Protecting California salmon from warming could affect hydropower

A university study finds that warming streams could exterminate spring-run Chinook salmon in California by the end of the century unless management options are adopted that would affect hydroelectric generation.

The University of California, Davis, released results of study Sept. 1 by scientists at UC Davis, the Stockholm Environment Institute, and the National Center for Atmospheric Research that was funded by the Environmental Protection Agency.

Staff of the UC Davis Center for Aquatic Biology and Aquaculture used a model of California’s Butte Creek watershed, taking into account dams and hydropower plants along the river, combined with a model of the salmon population, to test the effect of different water management strategies on the Endangered Species Act protected fish. They fed in scenarios for climate change out to 2099 from models developed by NCAR in Boulder, Colo.

UC Davis said in almost all scenarios the spring-run Chinook died out because streams became too warm for adults to survive the summer and spawn in the fall.

“The only option that preserved salmon populations, at least for a few decades, was to reduce diversions for hydropower generation at the warmest time of the year,” a statement by the university said.

However, the study noted summer also is the peak season for energy demand in California. Director Lisa Thompson of the UC Davis center, said it might be possible to generate more hydropower upstream while holding water for salmon at other locations.

“The goal should be to identify regulatory regimes which meet ecosystem objectives with minimal impact on hydropower production,” David Purkey of the Stockholm Environment Institute’s Davis office, said. “The kind of work we did at Butte Creek is essential to seeking these outcomes.”

Thompson said there are options that remain to be fully tested, such as storing cold water upstream and releasing it into the river during a heat wave.

“That would both help fish and create a surge of hydropower,” the statement said.

A hydro project on Butte Creek, the 26.4-MW DeSabla-Centerville project, has been under fire for several years by environmental and fishing groups that contend low stream flows, warm water temperatures, and pathogenic outbreaks on Butte Creek have killed thousands of salmon in summer and early fall before they had a chance to spawn.

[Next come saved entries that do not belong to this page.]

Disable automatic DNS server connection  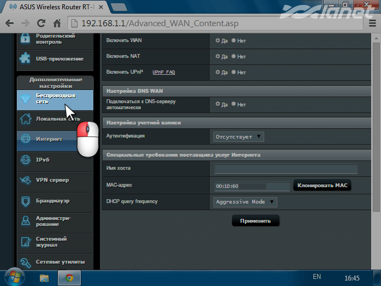tap(234, 104)
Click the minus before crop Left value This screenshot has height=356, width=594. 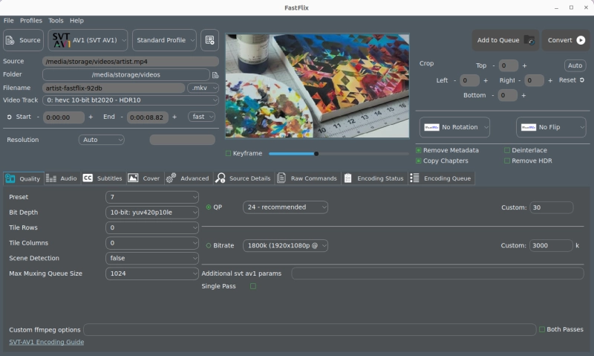tap(454, 80)
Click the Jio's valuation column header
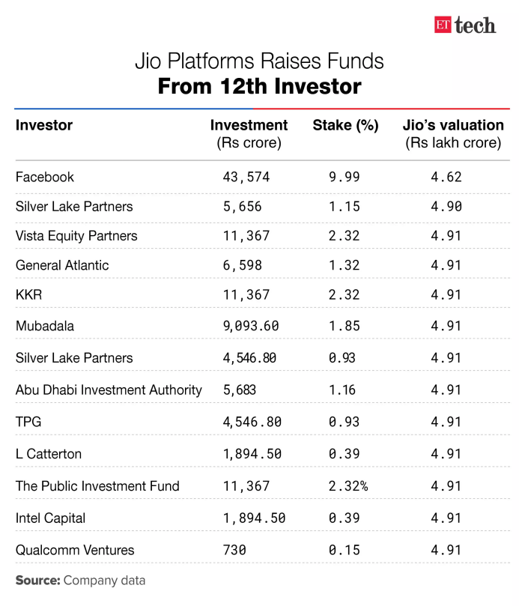Viewport: 519px width, 606px height. coord(453,133)
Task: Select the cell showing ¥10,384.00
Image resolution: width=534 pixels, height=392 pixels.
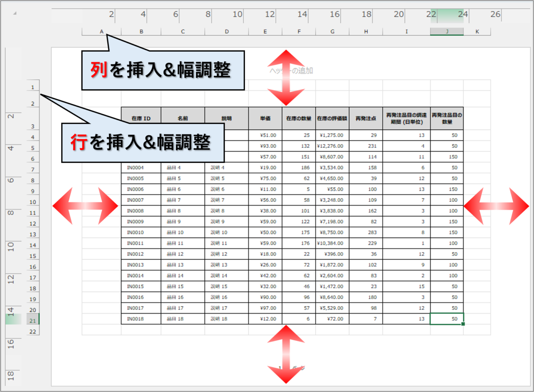Action: click(332, 243)
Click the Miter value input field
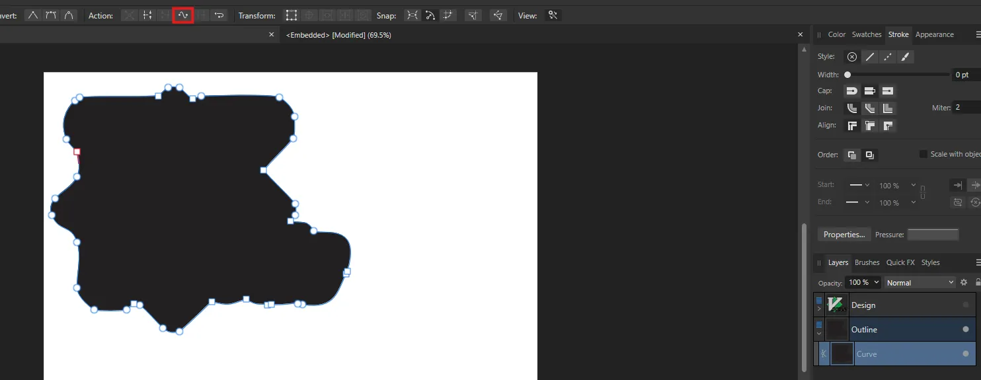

DeSabla-Centerville (No. 803) is licensed by Pacific Gas & Electric Co. It operates in run-of-river mode, diverting flows from two reservoirs and from Butte Creek through a series of powerhouses and canals and returning flows to Butte Creek. The Federal Energy Regulatory Commission, NOAA Fisheries and PG&E have been involved in talks to protect spring-run Chinook since at least 2002 as part of efforts to relicense DeSabla-Centerville.